The cultural change programme, which began in 1988, and is ongoing, is described in some detail. There have been three distinct phases in this programme and each is discussed, with most attention being focused on the current phase of development towards a High Performance Organisation.
The results of each phase of the programme, and some of the lessons learnt, are presented in the hope that they might provide some direction for others.
"The world is changing." How often have you heard that said, and how the it is, especially in the business world. Organisations that are able to manage change will thrive and those which aren't will disappear.
In 1987 Mobil Corporation's E&P Division made a commitment to change its business culture. Business culture is defined as the pattern of beliefs, values and expectations shared by the people working in a company.
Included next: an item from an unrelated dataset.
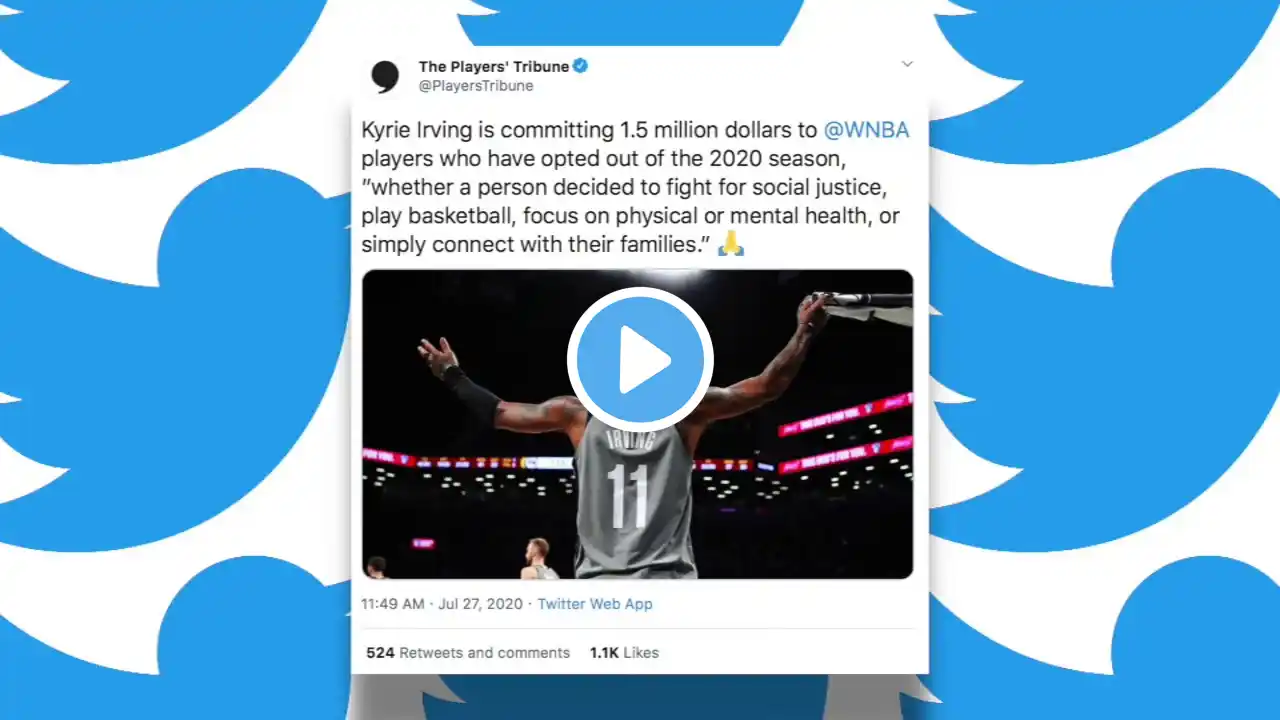Viewport: 1280px width, 720px height.
Task: Click the 11:49 AM timestamp
Action: coord(393,604)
The Division made this commitment because it believed it to be essential if it was to achieve the corporate vision "To Be The Best".
Mobil North Sea Ltd. (MNSL) is the Affiliate with responsibility for E&P operations in the U.K sector of the North Sea. Each E&P Affiliate was charged with developing and managing its own culture change programme, and we began work in earnest in 1988. The first stage in the change process was to obtain a clear picture of "what we are now, and what we want to become." A series of employee culture surveys and workshops was used to provide the answer to these questions. This change initiative was introduced as "New Culture."
Following these self-awareness and direction setting sessions a second stage change strategy was adopted. This initiative was launched under the acronym SCRIPT, which identified those behaviours and practices that were essential if the company was to remain competitive. SCRIPT stands for: Strategy and core business; Communication; Recognition; Innovation; Participation; and Teamwork.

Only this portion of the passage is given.